> YOUR OBJECTIVE: Take the lines from the one containing "Sede di Repubblica di San Marino (673, 830)" through the final line below and restate them exactly. Omit the pictures.

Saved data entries
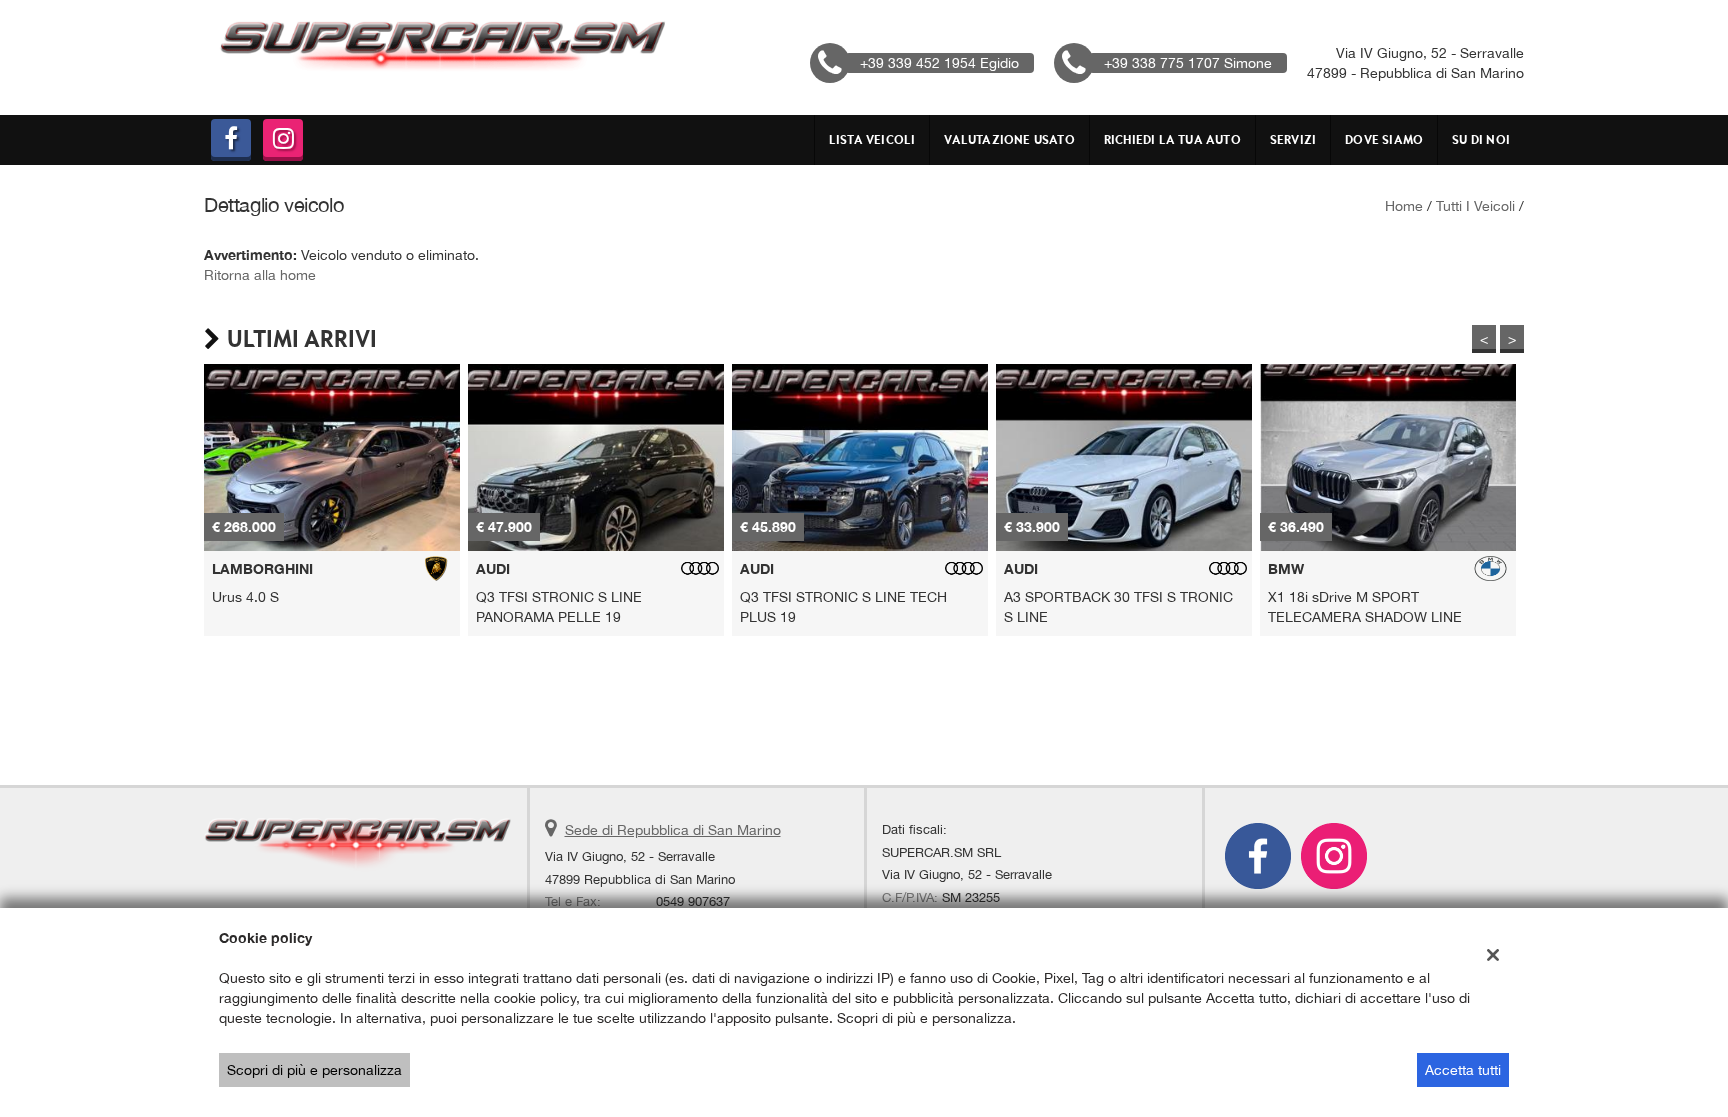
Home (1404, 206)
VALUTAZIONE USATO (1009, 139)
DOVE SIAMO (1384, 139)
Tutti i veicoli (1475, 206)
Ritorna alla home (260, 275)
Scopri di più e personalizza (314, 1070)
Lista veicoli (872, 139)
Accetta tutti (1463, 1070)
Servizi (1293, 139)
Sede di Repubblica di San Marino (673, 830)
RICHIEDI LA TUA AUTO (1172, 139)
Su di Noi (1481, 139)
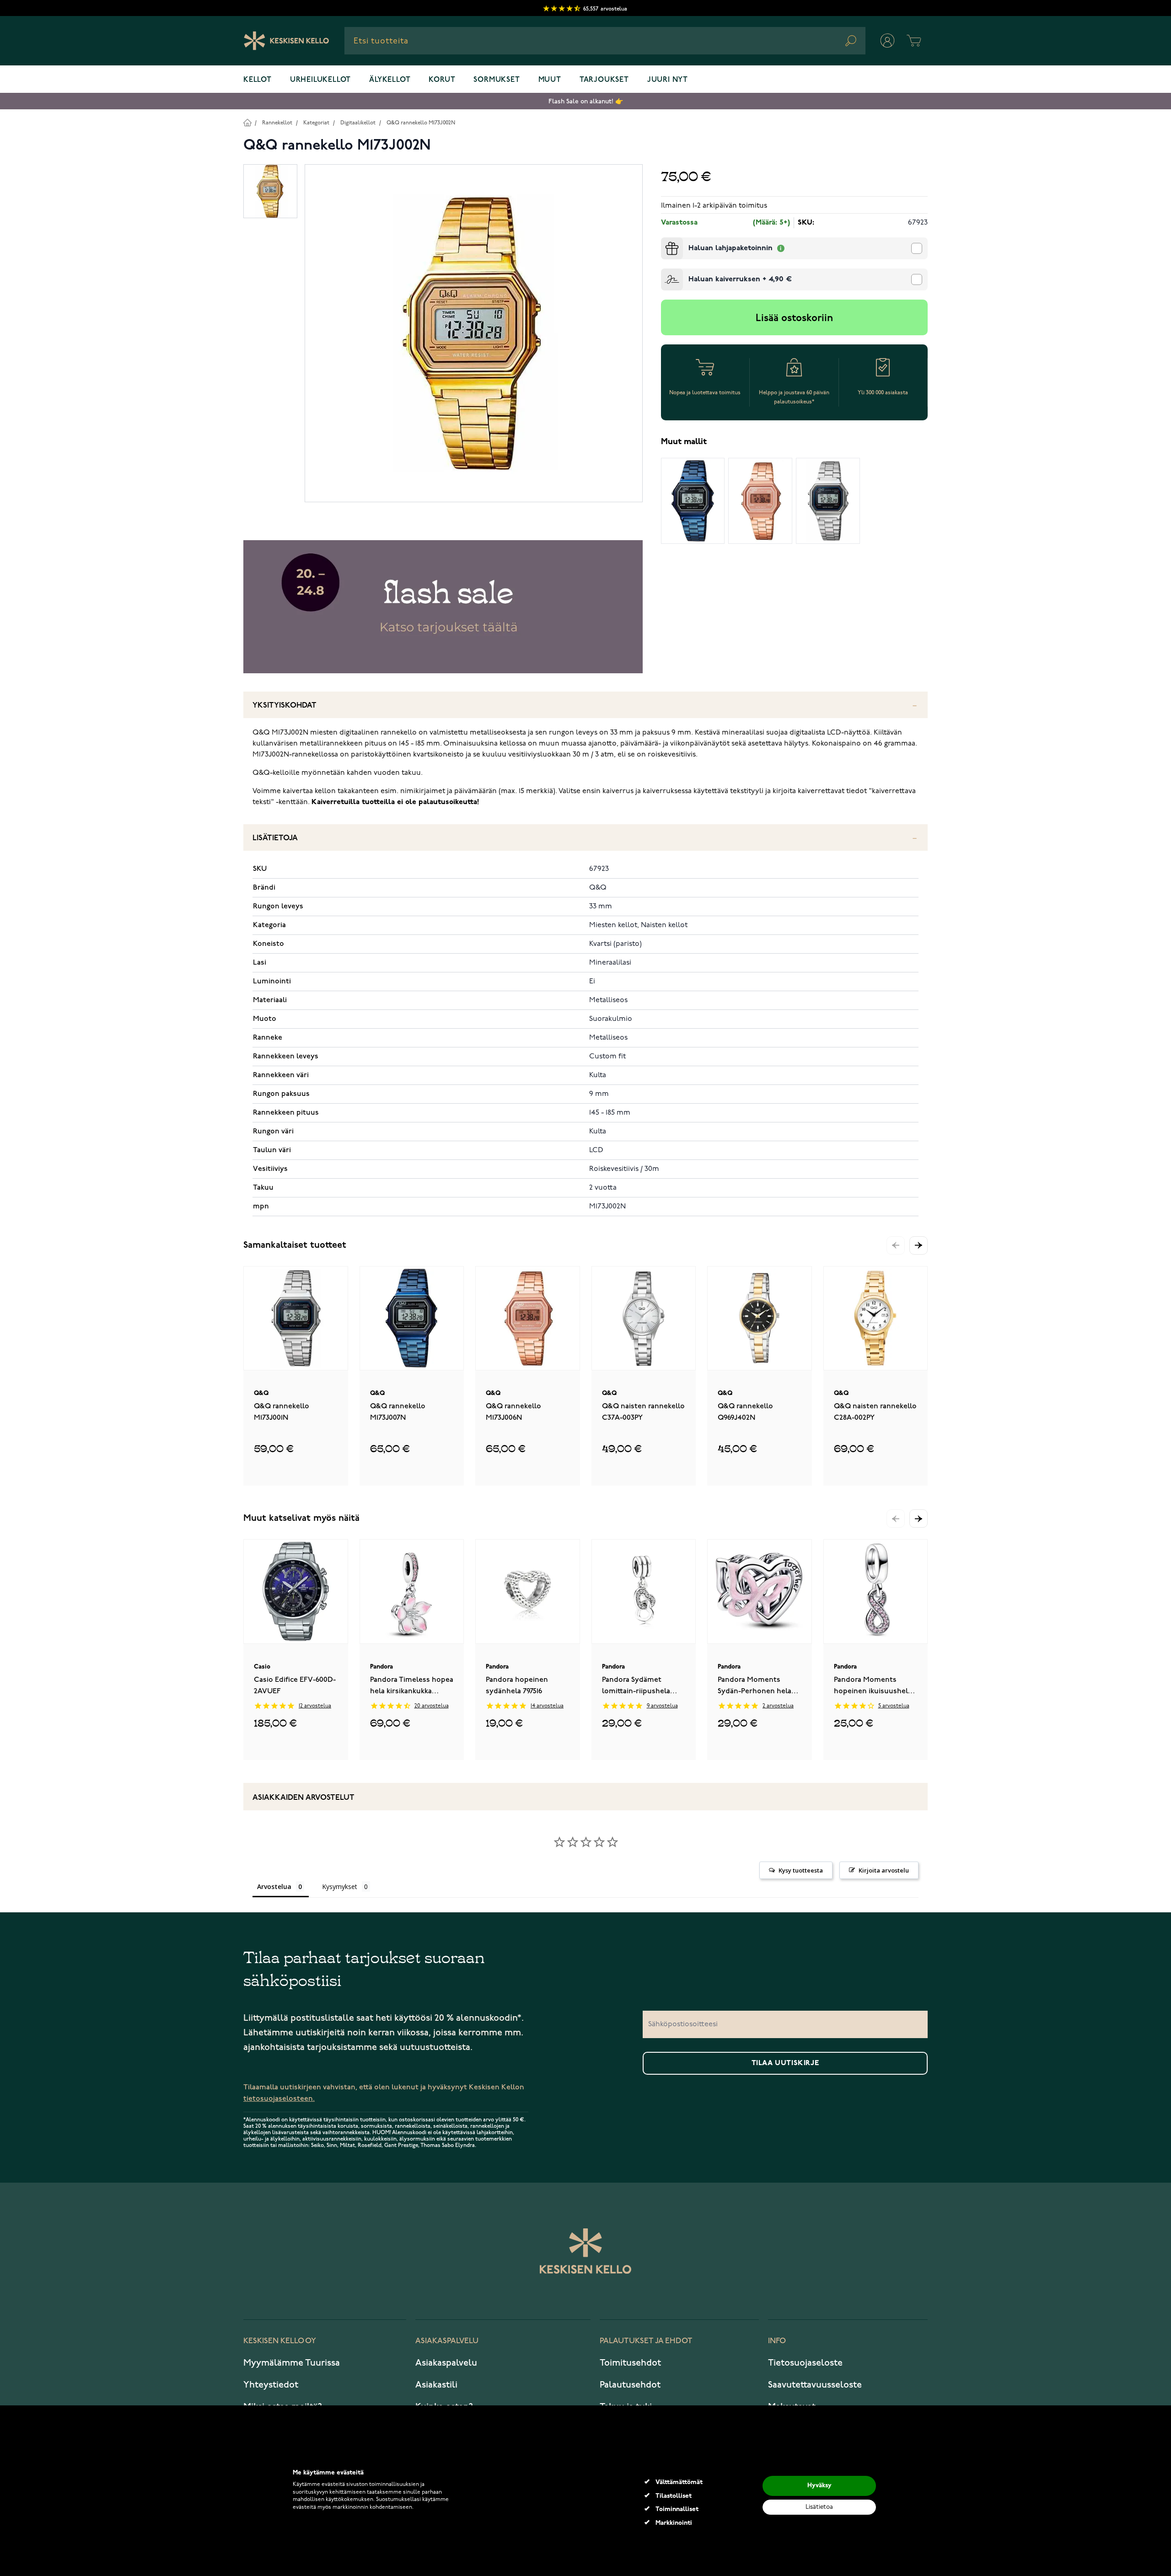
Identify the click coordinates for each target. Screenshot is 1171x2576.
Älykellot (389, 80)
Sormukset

> EXERCISE RESULT:
Sede di Repubblica di San Marino (673, 830)
RICHIEDI LA TUA AUTO (1172, 139)
Su di Noi (1481, 139)
Identify the click coordinates for each target. Screenshot is 1171x2576.
Älykellot (389, 80)
Sormukset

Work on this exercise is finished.